Britain’s random drugs policy
The decision by the British Home Secretary Jacqui Smith to reclassify cannabis as a Category B drug, despite the opposing views of her expert advisers, has reminded me of the chaotic state of Britain’s drugs policy. It is an area where policy has remained completely immune to evidence – as one ‘killer chart’ demonstrates.
I first came across this chart which working on a set of scenarios for Foresight’s Brain Science, Addiction and Drugs project a few years ago – perhaps not surprisingly since Professor David Nutt. one of its creators, was a project adviser. (The other creator is Colin Blakemore, a former Chief Executive of Britain’s Medical Research Council.) The version here is from the Royal Society for the Arts’ Commission on drugs, published last year.
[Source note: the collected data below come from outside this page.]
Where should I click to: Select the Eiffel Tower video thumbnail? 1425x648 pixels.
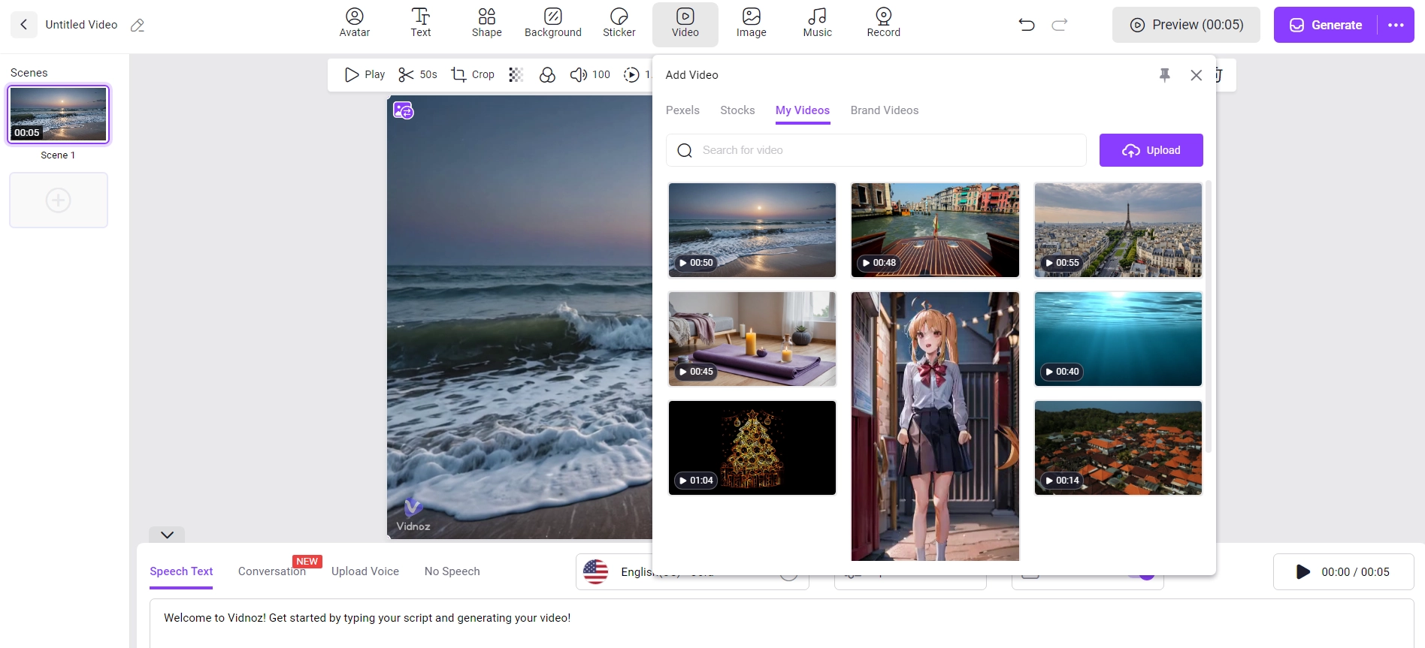(1118, 230)
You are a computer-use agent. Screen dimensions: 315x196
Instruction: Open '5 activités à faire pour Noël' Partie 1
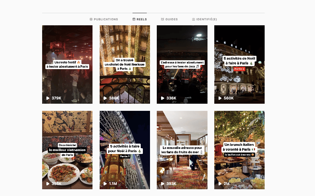click(x=125, y=150)
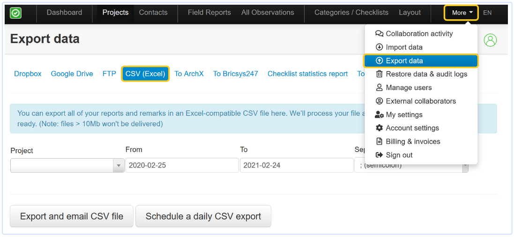Switch to the CSV (Excel) tab
Image resolution: width=514 pixels, height=237 pixels.
tap(145, 74)
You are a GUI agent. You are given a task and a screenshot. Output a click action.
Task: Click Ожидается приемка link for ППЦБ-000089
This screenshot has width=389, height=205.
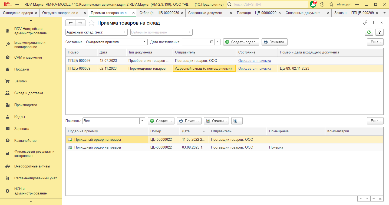click(x=255, y=69)
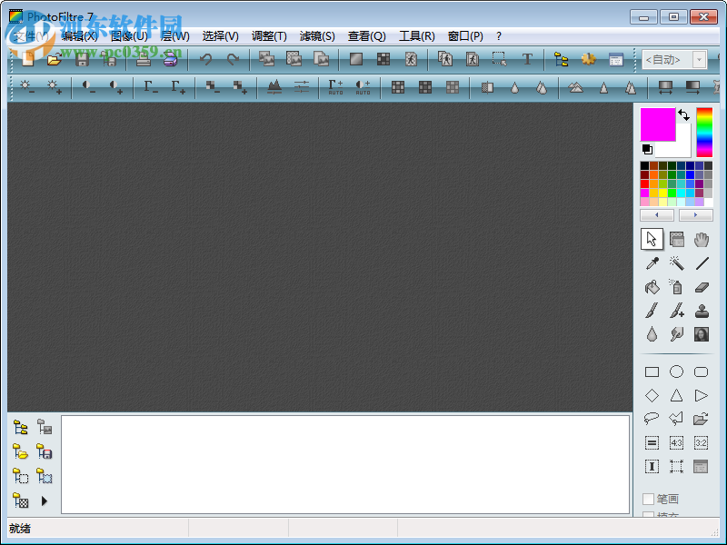Select the Eyedropper tool
Screen dimensions: 727x545
pos(651,263)
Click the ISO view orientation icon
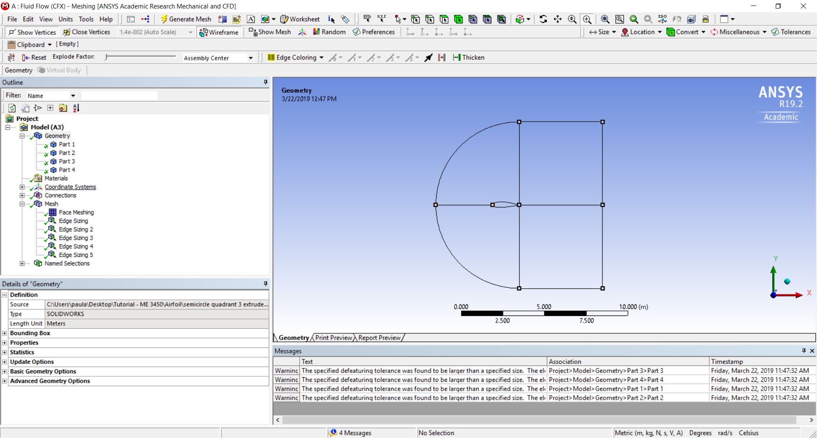Image resolution: width=817 pixels, height=438 pixels. click(663, 19)
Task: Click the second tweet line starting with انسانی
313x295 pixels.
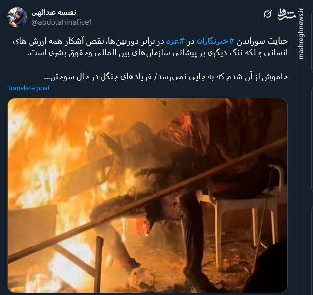Action: (157, 53)
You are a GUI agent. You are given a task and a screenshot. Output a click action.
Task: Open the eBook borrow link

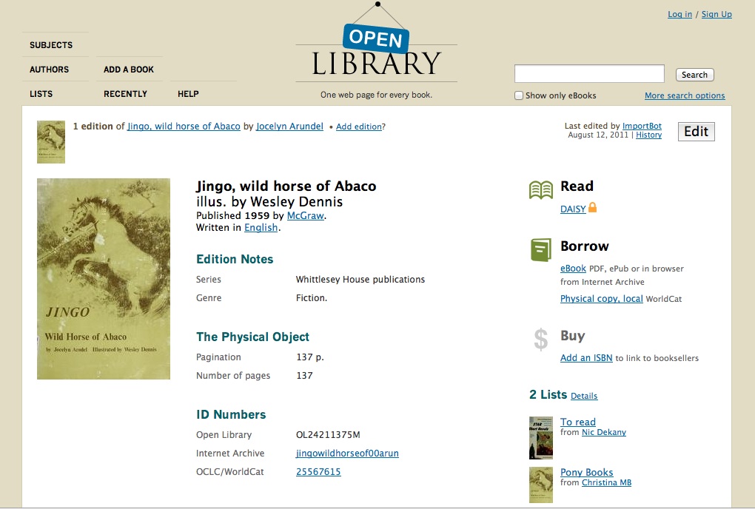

If the UK had a sensible drugs policy, there would be a reasonable correspondence between the colours and the ‘harm’ levels (the scores along the left hand edge); A-classification blacks would congregate at the left hand side, unclassifieds towards the right hand, with perhaps a few where their ‘external’ costs had changed their social impact and therefore their classification. The actual correlation is little better than random. The reason – several decades of knee-jerk political responses to drugs issues by successive Home Secretaries. Anthony Barnett has a wry post about this over at Our Kingdom. And, for the record, cannabis consumption in the UK is declining, according to the British Crime Survey, even if some strains are getting stronger.